I left Montpellier Mars 30. and came to lodge at M. F. at Nismes. Apr. 1.
Dijs Manibus
Corneliae Grat[ae]
T. Connius Silanus
Uxori[1]
D. M.
Cattij Achillei
Julia Severina
Marito Optimo[2]
[1] This is an epitaph for a small Roman tombstone with a base and crown that Lister must have seen at Nîmes. The Inscription reads ‘Diis Manibus Corneliae Cratae T[itus] Connius Silanus Uxori’. According to Eugène Germer-Durand, the tomb was originally near the basion of the Porte de la Couronne, before being moved to the Jardine Séguier near the Porte d’Auguste and finally was placed in the Musée d’Archéologie in Nimes. See Germer-Durand, Inscriptions antiques de Nìmes (E. Privat, 1893), 662. The inscription was noted by Jean Poldo d’Albenas, Discours historial de l’antique et illustre cité de Nismes, en la Gaule (Lyon: Guillaume Roville, 1559), 173; it was also illustrated by Janus Gruter, described as being in Nîmes in his Inscriptiones antiquae totius orbis roman (Amsterdam: Franciscus Halma, 1707), vol. 2, 776, image one.
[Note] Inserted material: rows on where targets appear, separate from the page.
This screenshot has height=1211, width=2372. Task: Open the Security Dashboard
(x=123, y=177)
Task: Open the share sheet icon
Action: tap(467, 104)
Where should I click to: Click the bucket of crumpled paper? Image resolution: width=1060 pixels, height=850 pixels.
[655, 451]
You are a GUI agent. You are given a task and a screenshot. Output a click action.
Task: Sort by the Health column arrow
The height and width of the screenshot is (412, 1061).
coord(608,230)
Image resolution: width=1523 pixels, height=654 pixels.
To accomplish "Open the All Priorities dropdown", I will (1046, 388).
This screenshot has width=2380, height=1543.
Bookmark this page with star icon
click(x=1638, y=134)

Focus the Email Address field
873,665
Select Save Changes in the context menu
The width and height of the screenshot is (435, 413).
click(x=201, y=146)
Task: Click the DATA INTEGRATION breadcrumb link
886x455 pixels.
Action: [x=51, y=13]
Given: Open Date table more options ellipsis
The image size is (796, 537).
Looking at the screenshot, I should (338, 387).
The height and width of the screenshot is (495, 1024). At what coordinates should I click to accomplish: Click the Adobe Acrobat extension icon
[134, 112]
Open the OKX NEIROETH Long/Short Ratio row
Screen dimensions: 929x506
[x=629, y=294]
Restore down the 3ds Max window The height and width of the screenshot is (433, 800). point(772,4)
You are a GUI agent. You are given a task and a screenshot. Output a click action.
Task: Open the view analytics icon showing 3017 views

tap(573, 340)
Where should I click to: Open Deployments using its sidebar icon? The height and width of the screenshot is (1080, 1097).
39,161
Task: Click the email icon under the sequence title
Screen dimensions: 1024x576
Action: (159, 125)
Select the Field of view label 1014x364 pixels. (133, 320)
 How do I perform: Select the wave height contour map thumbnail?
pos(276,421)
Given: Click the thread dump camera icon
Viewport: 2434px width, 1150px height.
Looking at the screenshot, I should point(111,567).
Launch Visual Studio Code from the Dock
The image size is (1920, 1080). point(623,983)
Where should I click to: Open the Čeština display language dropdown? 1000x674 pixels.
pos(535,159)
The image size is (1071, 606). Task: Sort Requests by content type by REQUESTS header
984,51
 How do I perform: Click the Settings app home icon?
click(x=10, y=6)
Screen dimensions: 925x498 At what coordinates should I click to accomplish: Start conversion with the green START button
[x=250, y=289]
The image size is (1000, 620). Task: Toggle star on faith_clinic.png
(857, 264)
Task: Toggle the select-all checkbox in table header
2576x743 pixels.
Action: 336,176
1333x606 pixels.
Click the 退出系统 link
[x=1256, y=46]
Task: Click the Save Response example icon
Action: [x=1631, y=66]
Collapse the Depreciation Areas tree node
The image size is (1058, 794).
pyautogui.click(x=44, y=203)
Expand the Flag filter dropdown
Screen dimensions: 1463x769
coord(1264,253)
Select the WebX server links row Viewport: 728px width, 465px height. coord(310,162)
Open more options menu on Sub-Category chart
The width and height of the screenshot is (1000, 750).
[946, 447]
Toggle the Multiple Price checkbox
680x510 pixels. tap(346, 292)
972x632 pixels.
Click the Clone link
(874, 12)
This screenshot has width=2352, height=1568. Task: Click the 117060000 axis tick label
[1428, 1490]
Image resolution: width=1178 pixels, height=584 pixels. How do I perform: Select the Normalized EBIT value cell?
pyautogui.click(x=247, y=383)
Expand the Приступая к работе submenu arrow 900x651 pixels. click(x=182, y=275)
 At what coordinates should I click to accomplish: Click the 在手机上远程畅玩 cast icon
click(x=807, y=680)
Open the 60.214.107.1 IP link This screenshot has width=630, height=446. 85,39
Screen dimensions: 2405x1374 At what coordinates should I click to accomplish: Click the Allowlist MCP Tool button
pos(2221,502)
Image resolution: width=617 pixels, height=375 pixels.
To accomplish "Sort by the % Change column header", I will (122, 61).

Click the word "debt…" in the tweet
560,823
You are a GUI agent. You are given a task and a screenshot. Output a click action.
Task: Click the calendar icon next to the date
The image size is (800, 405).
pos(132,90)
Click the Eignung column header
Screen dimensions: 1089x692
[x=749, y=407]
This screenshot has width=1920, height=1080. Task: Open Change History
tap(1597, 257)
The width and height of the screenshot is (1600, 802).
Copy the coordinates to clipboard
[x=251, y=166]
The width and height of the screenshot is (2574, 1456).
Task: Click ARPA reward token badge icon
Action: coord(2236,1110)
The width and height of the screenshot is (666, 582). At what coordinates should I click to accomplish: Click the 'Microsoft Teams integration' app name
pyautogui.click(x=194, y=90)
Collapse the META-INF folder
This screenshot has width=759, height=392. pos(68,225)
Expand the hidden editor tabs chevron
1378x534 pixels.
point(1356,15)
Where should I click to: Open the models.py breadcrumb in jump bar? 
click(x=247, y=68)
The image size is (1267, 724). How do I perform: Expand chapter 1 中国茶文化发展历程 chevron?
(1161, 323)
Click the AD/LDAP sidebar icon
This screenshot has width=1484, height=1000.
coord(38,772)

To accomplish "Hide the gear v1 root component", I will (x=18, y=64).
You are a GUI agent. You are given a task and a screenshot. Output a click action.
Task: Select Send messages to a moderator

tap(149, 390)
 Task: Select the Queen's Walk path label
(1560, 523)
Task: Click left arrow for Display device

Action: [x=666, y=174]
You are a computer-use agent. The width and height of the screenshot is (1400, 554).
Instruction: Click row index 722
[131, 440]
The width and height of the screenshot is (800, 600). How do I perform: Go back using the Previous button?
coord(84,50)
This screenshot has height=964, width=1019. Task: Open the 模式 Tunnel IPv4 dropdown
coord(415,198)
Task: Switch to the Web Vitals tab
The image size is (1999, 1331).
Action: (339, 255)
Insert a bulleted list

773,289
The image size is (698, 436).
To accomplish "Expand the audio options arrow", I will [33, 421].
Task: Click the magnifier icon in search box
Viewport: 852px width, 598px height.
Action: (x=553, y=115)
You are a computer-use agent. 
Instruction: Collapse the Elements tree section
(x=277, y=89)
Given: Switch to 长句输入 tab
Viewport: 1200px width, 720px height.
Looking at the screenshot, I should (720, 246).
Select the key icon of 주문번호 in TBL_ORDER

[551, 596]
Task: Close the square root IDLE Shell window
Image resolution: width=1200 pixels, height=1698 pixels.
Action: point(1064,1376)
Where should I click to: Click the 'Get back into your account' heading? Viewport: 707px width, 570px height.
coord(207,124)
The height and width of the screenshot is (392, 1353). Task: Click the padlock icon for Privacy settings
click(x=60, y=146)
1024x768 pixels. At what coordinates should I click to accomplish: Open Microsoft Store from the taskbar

[2] This is an epitaph for a small Roman tombstone with a base and crown that Lister must have seen at Nîmes. The epitaph reads ‘Diis Manibus C. Attii Achillei; Iulia Severina marito optimo’. According to Germer-Durand, the tomb was originally near the basion of the Porte de la Couronne, before being moved to the Jardine Séguier near the Porte d’ Auguste and finally was placed in the Musée d’Archéologie in Nimes. See Germer-Durand, Inscriptions antiques de Nìmes, 590. The first notice of its epigraphy was in Jean Poldo d’Albenas, Discours historial de l’antique et illustre cité de Nismes, en la Gaule, 173.